When CanopyStyle began there was little knowledge of the hundreds of millions of trees being cut down every year for fabrics like rayon and viscose. To date, the CanopyStyle initiative has secured 50 percent of global viscose production as being at low-risk of originating from Ancient and Endangered Forests. It has also spurred the transition to low-impact Next Gen textiles — including work with the world’s first pulp mill that will rely only on waste textiles as its feedstock, and small volumes of viscose made with circular waste textiles by four of the world’s largest MMCF producers.

Why designers must look for alternative production and sourcing methods

The use of trees to make fabrics has more than doubled over the past 30 years, and is projected to grow by another 50-60 percent within the next decade. This demand continues to threaten rare, ancient forests even though less than 20 percent of these vital ecosystems remain intact globally.

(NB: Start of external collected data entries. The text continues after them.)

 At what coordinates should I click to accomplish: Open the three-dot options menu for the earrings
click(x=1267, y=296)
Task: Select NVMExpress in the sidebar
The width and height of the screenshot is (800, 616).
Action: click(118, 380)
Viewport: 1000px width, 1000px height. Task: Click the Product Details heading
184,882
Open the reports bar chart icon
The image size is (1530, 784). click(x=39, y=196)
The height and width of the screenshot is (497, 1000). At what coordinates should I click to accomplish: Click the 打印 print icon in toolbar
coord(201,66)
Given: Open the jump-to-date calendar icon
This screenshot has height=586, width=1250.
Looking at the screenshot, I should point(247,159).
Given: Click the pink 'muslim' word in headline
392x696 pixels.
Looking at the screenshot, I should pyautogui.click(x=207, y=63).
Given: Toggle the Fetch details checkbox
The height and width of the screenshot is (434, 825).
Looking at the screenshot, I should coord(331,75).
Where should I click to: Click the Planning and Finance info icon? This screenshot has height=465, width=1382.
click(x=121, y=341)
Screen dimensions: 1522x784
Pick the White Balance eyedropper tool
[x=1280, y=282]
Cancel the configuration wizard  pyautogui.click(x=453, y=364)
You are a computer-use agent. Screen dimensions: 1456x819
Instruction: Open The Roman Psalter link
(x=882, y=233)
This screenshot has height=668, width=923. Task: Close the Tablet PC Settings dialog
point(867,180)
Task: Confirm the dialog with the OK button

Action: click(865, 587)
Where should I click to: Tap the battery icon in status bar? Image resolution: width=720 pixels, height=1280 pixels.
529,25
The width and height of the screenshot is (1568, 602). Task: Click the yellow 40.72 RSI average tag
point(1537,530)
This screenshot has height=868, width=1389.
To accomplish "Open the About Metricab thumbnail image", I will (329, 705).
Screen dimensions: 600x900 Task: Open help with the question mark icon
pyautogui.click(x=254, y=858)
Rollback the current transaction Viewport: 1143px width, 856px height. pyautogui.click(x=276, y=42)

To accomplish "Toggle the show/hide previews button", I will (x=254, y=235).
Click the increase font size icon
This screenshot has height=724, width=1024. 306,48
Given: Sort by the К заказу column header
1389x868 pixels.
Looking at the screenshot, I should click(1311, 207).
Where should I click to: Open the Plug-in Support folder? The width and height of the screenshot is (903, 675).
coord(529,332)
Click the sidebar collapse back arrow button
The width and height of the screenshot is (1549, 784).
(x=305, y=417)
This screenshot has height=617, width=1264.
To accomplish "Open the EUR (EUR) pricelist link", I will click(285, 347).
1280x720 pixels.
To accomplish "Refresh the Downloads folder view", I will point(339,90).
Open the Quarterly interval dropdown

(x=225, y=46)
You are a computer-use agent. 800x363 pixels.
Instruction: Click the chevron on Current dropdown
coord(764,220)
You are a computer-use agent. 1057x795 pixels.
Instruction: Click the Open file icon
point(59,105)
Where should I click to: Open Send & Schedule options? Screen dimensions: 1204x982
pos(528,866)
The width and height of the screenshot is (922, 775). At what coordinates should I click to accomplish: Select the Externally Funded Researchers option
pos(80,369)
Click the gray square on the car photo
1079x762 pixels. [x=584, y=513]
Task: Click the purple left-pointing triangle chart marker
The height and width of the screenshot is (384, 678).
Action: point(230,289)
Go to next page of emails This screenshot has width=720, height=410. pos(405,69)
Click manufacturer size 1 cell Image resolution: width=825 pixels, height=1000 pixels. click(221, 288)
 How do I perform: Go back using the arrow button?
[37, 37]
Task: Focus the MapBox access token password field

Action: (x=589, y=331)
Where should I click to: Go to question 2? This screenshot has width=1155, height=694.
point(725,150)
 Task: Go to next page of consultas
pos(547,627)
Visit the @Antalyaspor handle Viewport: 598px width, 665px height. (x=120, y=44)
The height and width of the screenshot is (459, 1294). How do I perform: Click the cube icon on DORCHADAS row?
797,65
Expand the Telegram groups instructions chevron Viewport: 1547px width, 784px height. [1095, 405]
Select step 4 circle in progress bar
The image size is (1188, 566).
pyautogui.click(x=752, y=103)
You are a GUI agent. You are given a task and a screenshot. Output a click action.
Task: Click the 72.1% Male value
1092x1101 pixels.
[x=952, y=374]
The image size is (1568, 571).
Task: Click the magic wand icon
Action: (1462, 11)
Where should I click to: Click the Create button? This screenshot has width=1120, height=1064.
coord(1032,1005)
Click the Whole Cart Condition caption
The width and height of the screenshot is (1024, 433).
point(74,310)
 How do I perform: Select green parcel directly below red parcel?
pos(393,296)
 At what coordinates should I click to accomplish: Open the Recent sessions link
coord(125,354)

Forests are a major part of the climate solution because they are carbon storing powerhouses. They are also home to the vast majority of the world’s terrestrial biodiversity. If the fashion industry continues to work successfully together to end deforestation and forest degradation in supply chains, its impact would avoid forest carbon loss equivalent to eliminating the entire national emissions of a country like Switzerland, Guatemala, or Denmark.